* **JOB**: Lay out the material starting at the line containing "Where should I click to: Open" and ending at the line containing "Image resolution: width=1568 pixels, height=470" as a JSON list of strings, one string per line, with blank lines omitted.
*** DATA TO PROCESS ***
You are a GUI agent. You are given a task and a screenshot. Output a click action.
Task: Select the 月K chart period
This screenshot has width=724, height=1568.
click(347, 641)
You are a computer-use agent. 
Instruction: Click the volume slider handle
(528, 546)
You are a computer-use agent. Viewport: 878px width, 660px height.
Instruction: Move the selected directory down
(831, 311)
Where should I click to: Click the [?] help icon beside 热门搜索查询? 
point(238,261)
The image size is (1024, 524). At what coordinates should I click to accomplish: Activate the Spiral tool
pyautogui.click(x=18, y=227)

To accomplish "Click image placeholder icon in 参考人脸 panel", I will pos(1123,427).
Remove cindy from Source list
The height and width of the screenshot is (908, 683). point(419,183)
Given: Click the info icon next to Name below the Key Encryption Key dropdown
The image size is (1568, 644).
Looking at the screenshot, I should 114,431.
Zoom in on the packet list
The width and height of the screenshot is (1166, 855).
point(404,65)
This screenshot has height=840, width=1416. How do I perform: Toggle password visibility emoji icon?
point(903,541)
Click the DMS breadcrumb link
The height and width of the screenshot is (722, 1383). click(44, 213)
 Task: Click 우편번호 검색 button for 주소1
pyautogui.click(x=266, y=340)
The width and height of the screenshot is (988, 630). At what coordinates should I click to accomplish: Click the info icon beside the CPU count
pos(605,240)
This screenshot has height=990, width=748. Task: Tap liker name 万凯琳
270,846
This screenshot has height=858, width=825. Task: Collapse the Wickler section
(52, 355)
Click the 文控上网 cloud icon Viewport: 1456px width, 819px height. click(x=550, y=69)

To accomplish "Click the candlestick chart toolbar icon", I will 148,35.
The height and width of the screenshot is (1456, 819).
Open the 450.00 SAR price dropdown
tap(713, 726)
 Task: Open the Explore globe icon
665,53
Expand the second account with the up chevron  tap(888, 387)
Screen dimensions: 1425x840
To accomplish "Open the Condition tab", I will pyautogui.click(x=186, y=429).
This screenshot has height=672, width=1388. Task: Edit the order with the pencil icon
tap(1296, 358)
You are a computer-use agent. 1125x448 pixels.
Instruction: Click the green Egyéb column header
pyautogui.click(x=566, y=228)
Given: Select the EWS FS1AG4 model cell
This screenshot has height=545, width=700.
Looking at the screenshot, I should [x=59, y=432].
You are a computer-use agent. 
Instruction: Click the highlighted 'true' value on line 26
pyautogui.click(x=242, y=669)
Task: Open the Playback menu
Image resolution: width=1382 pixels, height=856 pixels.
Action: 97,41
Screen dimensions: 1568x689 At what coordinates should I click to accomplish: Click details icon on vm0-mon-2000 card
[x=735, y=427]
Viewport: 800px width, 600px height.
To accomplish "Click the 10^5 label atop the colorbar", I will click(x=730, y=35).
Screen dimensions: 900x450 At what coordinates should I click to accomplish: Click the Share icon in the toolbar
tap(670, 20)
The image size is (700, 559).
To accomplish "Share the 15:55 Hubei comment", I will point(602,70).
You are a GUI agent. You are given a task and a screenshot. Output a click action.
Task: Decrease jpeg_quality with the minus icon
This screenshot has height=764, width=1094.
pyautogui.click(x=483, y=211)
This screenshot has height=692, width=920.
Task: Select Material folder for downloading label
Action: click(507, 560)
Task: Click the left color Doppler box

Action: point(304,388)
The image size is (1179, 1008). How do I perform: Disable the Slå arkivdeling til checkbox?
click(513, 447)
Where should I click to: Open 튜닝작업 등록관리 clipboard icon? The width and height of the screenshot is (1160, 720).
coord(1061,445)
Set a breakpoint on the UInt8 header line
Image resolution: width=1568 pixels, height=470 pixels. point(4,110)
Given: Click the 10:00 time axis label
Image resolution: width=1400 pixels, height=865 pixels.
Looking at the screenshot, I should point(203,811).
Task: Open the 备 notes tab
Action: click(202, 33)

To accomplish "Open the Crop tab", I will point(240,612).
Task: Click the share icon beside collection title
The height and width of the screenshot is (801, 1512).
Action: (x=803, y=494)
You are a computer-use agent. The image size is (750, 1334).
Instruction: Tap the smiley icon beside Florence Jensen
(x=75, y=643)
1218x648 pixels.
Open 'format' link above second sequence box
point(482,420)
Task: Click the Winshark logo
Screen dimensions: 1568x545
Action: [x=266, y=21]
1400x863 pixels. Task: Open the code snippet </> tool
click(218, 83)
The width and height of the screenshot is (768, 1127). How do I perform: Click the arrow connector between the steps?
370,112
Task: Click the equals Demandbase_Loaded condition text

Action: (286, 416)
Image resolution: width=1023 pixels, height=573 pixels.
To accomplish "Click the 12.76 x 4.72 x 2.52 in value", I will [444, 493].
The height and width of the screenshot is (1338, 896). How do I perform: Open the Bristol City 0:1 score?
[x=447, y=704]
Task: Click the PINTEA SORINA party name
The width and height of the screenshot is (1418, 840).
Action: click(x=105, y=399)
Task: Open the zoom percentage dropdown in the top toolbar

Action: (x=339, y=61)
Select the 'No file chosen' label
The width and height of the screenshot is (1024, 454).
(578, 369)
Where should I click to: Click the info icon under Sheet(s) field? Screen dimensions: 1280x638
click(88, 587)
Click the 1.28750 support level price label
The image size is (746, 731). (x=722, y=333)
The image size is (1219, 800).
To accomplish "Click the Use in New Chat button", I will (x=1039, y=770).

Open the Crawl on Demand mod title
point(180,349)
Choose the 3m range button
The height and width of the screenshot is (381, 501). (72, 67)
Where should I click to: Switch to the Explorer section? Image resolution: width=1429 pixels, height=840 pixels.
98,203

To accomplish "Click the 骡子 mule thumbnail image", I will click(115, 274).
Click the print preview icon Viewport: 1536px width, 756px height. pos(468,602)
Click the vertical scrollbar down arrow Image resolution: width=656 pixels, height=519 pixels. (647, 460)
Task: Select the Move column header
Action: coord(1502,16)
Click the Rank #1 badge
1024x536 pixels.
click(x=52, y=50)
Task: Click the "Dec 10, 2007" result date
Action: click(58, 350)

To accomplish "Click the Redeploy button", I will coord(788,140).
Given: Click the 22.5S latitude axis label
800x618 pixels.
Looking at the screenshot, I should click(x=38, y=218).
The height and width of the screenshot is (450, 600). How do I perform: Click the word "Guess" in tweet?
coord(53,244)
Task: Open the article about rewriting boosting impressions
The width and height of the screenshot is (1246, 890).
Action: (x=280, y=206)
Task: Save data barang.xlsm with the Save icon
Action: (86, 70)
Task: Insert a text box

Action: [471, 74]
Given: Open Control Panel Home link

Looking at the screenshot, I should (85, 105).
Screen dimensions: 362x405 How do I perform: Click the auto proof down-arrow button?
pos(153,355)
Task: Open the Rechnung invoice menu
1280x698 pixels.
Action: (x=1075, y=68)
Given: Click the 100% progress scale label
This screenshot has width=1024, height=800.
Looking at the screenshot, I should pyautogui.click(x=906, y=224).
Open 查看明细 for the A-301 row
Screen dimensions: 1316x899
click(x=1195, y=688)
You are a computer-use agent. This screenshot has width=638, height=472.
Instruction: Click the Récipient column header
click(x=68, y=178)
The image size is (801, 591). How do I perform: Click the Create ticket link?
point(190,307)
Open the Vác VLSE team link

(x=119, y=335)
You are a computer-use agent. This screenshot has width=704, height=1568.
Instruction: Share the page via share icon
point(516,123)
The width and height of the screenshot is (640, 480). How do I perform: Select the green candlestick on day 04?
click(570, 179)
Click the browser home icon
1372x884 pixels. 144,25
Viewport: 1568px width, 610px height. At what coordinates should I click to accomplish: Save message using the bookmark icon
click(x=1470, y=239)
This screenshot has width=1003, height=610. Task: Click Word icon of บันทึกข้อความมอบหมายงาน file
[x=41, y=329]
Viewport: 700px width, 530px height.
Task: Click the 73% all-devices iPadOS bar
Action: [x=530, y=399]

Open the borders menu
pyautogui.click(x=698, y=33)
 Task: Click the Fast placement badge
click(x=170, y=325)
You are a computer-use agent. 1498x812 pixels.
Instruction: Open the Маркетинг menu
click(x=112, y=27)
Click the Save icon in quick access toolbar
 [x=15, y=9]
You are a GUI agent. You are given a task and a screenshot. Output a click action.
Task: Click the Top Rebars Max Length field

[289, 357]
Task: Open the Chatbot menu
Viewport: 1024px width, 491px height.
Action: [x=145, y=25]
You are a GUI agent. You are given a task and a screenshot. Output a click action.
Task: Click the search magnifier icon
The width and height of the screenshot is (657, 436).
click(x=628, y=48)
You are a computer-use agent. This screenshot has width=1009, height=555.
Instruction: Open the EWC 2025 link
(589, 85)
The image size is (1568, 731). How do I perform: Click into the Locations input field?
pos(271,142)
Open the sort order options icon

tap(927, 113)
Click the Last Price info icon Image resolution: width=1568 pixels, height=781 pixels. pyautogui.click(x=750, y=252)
***
* **SOLUTION BELOW**:
[
  "Where should I click to: Open 튜닝작업 등록관리 clipboard icon? The width and height of the screenshot is (1160, 720).",
  "coord(1061,445)",
  "Set a breakpoint on the UInt8 header line",
  "Image resolution: width=1568 pixels, height=470 pixels. point(4,110)"
]